To-do list:
a. Answer these questions using the press release about the Heritage Vineyard harvest.
(i) What is the average age of the historic vines from which the Zinfandel selections were taken?
(ii) Where were the grapes trucked immediately after harvest?
(iii) Which fruit components are named in the flavor of the ripe grapes?
b. Output the passage of the press release from "The Heritage Vineyard" to "and 3.57 pH.", with every word kept as it appears.

Source document:
##########
FOR IMMEDIATE RELEASE
ZINFANDEL HERITAGE VINEYARD HARVESTS ON 9/11/04
Oakville, Napa Valley, September 2004---Zinfandel grapes from the one-acre Heritage Vineyard within UC Davis' Experimental Station in Oakville were harvested on September 11, 2004. "The quality looks excellent, and we noted a moderate amount of fruit shriveling which we associate with full ripening and high concentration of flavor," explained Professor James Wolpert, Chair, Viticulture & Enology Department, University of California, Davis, who oversees this important research vineyard.
The Heritage Vineyard is an unusual and unprecedented collection of Zinfandel selections from historic vines averaging over 80 years of age planted in vineyards all over California.
The 2004 Heritage Vineyard Zinfandel will be made by Kent Rosenblum and Jeff Cohn of Rosenblum Cellars. The 2.1 tons of grapes were trucked to the Rosenblum Winery in Alameda immediately after being harvested. The crushed fruit measures 27.6 Brix, 61 TA and 3.57 pH.
How did the fruit look? "We have a real variation in fruit this year with many different ripeness levels," explains Kent. "The fruit was sorted before crushing and destemming, with any unripe clusters being pulled out of the mix. The flavor of the ripe grapes was fantastic, with lots of blackberry, blueberry and dark cherry components."
##########
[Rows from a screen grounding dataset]
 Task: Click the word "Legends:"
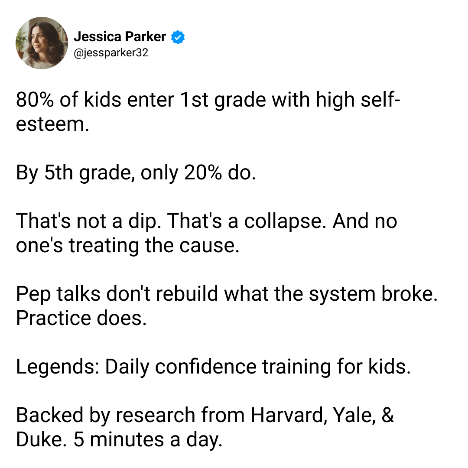click(58, 367)
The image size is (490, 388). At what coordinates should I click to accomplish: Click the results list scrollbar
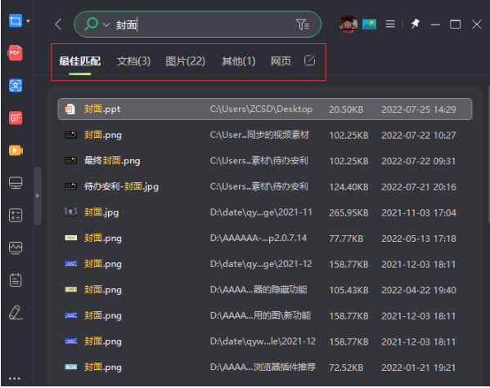(x=488, y=155)
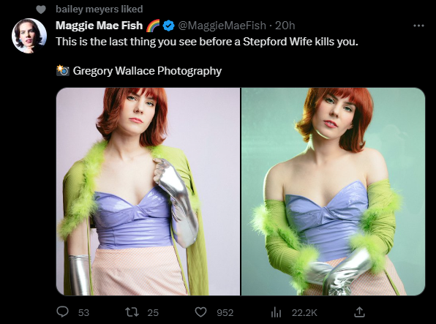Click the small gray heart beside 'bailey meyers liked'

(41, 10)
##########
Answers per task:
a.
(i) Over 80 years.
(ii) To the Rosenblum Winery in Alameda.
(iii) Blackberry, blueberry and dark cherry.

b.
The Heritage Vineyard is an unusual and unprecedented collection of Zinfandel selections from historic vines averaging over 80 years of age planted in vineyards all over California.
The 2004 Heritage Vineyard Zinfandel will be made by Kent Rosenblum and Jeff Cohn of Rosenblum Cellars. The 2.1 tons of grapes were trucked to the Rosenblum Winery in Alameda immediately after being harvested. The crushed fruit measures 27.6 Brix, 61 TA and 3.57 pH.